### TASK OBJECTIVE
Count up the lines of the data below that contain the string "computer", then give only the total.

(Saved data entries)
----

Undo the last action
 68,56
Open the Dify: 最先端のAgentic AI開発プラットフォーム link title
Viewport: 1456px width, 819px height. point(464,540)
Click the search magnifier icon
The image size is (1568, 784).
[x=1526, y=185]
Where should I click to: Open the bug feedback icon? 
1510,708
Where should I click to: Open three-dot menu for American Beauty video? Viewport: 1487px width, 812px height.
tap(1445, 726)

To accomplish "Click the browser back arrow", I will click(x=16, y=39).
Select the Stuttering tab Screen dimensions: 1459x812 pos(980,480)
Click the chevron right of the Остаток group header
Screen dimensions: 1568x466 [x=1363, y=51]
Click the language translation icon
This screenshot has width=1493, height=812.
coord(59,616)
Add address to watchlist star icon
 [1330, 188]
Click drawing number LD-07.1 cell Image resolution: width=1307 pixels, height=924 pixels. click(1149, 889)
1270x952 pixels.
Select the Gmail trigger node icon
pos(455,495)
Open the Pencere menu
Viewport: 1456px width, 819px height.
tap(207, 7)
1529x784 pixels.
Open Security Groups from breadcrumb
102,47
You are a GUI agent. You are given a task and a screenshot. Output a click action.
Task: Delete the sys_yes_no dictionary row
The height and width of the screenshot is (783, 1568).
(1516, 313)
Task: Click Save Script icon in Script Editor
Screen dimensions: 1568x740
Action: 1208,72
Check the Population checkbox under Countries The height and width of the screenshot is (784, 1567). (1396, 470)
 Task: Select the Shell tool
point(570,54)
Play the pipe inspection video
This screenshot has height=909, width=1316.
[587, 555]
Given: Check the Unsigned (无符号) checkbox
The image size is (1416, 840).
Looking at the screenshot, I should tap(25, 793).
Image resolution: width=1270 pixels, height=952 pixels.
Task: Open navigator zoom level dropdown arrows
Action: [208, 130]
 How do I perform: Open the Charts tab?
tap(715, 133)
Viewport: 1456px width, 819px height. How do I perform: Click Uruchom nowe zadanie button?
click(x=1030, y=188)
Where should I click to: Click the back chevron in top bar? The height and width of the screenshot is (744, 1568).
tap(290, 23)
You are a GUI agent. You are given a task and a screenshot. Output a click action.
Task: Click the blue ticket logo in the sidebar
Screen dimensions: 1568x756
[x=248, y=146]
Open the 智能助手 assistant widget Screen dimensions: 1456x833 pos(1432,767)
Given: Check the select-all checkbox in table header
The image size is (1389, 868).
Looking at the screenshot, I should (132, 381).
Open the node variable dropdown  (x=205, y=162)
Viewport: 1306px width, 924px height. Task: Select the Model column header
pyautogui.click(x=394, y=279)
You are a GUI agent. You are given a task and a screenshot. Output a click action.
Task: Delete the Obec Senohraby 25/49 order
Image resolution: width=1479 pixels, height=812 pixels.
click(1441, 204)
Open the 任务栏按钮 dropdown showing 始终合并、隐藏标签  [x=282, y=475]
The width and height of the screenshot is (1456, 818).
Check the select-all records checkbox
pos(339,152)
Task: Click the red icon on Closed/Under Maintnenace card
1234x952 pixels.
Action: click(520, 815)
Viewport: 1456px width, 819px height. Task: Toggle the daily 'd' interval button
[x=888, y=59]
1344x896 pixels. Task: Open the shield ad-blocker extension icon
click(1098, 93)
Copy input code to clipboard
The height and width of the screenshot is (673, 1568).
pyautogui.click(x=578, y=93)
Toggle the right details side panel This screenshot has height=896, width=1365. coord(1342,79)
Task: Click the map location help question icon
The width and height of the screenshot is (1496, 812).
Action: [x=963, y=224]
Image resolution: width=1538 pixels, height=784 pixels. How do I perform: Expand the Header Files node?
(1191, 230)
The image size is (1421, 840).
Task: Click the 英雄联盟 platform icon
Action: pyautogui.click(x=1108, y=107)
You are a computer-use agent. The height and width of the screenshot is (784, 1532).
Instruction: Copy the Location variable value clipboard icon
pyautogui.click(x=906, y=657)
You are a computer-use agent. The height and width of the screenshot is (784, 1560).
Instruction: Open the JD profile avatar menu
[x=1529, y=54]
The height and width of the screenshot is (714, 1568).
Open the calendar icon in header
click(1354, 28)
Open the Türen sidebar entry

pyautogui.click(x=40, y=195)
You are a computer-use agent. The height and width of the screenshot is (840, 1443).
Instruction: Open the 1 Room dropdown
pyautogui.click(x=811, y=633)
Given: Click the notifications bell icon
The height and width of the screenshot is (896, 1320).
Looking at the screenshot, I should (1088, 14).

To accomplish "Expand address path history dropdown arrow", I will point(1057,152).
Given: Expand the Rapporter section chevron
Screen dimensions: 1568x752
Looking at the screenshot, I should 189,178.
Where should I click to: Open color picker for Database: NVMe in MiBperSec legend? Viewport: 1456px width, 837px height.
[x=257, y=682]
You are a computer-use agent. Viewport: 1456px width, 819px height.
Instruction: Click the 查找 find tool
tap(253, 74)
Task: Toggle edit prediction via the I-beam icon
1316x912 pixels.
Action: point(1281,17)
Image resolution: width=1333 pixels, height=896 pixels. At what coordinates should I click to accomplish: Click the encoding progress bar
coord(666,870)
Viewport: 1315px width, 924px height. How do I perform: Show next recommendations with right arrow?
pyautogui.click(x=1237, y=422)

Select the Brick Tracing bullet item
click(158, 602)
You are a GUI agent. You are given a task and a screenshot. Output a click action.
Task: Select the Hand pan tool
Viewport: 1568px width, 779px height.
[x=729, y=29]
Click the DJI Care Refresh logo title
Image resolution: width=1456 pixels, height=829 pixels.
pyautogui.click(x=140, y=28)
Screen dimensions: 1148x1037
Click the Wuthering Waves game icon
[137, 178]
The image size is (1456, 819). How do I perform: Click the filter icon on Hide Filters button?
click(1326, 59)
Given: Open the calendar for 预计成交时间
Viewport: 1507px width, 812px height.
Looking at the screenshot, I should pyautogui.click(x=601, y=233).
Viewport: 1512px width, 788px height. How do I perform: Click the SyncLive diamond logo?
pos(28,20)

----

### REPLY
4